### Your objective
Please rewrite the listing below, starting at the line with "Select the GraphQL body radio option" and continuing through the end of the listing, replacing "Screen dimensions" with "Display size" and leaving everything else unchanged.

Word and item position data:
____
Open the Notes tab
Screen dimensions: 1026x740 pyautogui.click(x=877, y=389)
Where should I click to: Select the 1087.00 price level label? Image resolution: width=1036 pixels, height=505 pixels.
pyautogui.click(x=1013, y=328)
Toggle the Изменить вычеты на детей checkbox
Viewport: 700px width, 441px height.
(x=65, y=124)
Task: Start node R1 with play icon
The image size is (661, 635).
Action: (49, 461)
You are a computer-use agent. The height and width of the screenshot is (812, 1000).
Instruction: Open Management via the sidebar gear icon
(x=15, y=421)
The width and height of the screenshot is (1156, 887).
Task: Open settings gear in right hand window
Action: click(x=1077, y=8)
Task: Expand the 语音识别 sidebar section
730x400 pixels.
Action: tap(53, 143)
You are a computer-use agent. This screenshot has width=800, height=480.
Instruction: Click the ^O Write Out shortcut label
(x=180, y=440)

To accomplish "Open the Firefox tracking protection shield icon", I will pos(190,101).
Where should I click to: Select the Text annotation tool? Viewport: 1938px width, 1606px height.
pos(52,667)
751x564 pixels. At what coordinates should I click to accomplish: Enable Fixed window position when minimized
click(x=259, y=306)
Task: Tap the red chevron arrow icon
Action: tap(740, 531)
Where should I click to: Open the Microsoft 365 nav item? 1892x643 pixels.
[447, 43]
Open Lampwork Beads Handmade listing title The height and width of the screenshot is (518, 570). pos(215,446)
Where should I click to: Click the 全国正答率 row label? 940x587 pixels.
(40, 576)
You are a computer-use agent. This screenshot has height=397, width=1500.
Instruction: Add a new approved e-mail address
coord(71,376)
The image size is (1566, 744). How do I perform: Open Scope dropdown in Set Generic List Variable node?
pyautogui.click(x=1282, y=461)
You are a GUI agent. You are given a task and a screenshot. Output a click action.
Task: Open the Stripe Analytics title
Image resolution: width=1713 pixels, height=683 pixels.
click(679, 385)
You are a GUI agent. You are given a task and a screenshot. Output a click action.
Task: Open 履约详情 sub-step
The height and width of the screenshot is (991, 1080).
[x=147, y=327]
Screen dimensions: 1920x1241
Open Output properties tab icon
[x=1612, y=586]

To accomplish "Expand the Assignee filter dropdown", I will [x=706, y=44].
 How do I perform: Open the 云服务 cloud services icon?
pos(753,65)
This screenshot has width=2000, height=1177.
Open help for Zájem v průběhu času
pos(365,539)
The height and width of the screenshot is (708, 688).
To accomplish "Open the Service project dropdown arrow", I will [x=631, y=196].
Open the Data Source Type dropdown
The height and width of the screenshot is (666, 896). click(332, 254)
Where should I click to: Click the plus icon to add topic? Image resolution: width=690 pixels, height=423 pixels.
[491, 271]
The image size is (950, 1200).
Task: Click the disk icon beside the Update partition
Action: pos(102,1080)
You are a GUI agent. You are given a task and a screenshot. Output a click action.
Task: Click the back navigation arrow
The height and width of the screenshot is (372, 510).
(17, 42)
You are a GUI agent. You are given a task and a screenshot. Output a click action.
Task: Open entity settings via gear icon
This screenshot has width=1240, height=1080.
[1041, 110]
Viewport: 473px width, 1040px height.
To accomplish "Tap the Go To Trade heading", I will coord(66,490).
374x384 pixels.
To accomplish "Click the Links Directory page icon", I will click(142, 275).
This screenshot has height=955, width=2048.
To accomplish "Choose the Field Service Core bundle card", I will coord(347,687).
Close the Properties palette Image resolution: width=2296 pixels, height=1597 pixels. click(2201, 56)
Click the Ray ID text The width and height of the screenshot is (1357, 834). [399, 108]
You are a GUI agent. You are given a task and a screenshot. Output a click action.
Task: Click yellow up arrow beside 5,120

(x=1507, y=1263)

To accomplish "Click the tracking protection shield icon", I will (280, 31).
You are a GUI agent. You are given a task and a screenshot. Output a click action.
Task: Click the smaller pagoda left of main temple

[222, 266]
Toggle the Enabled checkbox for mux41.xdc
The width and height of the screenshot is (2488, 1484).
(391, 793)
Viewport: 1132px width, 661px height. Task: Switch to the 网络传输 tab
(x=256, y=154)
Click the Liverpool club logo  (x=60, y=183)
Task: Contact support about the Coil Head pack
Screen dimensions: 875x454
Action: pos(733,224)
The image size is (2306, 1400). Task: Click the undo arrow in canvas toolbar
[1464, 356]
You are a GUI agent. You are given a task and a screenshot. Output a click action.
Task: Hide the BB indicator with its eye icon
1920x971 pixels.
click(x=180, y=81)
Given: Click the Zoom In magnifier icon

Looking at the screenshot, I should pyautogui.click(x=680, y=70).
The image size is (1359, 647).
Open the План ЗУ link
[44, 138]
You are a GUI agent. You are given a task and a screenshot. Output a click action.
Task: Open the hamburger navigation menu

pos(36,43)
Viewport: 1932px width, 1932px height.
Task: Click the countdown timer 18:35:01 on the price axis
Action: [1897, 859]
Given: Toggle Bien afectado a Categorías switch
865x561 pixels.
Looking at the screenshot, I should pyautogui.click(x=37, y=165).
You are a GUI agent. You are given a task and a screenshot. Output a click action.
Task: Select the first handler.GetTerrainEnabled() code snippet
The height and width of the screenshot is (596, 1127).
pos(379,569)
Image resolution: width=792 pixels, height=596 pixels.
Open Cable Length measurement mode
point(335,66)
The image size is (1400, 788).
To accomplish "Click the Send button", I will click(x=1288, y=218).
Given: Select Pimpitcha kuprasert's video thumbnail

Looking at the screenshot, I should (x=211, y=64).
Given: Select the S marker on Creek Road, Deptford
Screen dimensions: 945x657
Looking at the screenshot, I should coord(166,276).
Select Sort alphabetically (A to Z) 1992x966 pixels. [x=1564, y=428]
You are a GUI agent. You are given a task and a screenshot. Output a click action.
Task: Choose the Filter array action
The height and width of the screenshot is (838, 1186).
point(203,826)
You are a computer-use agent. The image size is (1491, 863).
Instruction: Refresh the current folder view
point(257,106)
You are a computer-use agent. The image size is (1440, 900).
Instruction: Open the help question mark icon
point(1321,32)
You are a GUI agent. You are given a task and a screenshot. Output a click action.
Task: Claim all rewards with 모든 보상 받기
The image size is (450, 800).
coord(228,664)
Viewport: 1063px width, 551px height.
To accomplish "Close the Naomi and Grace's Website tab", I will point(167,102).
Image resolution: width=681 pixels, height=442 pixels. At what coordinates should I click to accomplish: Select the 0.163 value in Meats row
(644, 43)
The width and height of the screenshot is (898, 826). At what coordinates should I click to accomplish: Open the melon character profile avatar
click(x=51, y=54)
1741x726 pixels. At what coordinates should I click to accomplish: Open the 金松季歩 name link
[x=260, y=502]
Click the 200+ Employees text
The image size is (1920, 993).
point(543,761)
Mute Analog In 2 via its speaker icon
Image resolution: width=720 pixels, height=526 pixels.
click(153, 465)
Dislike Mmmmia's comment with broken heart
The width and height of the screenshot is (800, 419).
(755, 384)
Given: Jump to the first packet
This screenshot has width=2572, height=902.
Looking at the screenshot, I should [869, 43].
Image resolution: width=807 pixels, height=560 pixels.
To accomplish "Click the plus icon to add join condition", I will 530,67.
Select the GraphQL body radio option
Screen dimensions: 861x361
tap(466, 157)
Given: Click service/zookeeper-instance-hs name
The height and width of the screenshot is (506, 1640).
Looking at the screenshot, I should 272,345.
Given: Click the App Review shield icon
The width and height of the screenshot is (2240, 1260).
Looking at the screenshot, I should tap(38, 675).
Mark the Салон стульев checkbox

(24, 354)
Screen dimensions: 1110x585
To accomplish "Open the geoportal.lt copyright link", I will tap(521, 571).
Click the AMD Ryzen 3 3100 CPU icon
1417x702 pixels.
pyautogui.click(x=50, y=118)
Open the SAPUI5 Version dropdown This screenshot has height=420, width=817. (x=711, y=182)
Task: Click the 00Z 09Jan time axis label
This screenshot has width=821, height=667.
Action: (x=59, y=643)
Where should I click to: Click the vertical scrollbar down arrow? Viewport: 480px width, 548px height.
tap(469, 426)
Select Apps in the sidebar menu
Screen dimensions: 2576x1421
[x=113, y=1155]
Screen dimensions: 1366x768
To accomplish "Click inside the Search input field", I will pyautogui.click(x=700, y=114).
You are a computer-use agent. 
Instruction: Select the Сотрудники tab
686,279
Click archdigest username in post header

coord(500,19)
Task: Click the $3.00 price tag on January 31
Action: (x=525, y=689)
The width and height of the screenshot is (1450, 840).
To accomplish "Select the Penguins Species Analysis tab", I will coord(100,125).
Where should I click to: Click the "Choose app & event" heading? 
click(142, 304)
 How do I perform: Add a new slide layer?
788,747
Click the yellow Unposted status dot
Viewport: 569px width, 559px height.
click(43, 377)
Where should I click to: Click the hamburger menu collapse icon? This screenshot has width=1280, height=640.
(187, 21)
____
### Response below
Select the GraphQL body radio option
Display size: 861x361
tap(466, 157)
Given: Click service/zookeeper-instance-hs name
The height and width of the screenshot is (506, 1640).
Looking at the screenshot, I should 272,345.
Given: Click the App Review shield icon
The width and height of the screenshot is (2240, 1260).
Looking at the screenshot, I should tap(38, 675).
Mark the Салон стульев checkbox

(24, 354)
Display size: 1110x585
To accomplish "Open the geoportal.lt copyright link", I will tap(521, 571).
Click the AMD Ryzen 3 3100 CPU icon
1417x702 pixels.
pyautogui.click(x=50, y=118)
Open the SAPUI5 Version dropdown This screenshot has height=420, width=817. (x=711, y=182)
Task: Click the 00Z 09Jan time axis label
This screenshot has width=821, height=667.
Action: (x=59, y=643)
Where should I click to: Click the vertical scrollbar down arrow? Viewport: 480px width, 548px height.
tap(469, 426)
Select Apps in the sidebar menu
Display size: 2576x1421
[x=113, y=1155]
Display size: 1366x768
To accomplish "Click inside the Search input field", I will pyautogui.click(x=700, y=114).
You are a computer-use agent. 
Instruction: Select the Сотрудники tab
686,279
Click archdigest username in post header

coord(500,19)
Task: Click the $3.00 price tag on January 31
Action: (x=525, y=689)
The width and height of the screenshot is (1450, 840).
To accomplish "Select the Penguins Species Analysis tab", I will coord(100,125).
Where should I click to: Click the "Choose app & event" heading? 
click(142, 304)
 How do I perform: Add a new slide layer?
788,747
Click the yellow Unposted status dot
Viewport: 569px width, 559px height.
click(43, 377)
Where should I click to: Click the hamburger menu collapse icon? This screenshot has width=1280, height=640.
(187, 21)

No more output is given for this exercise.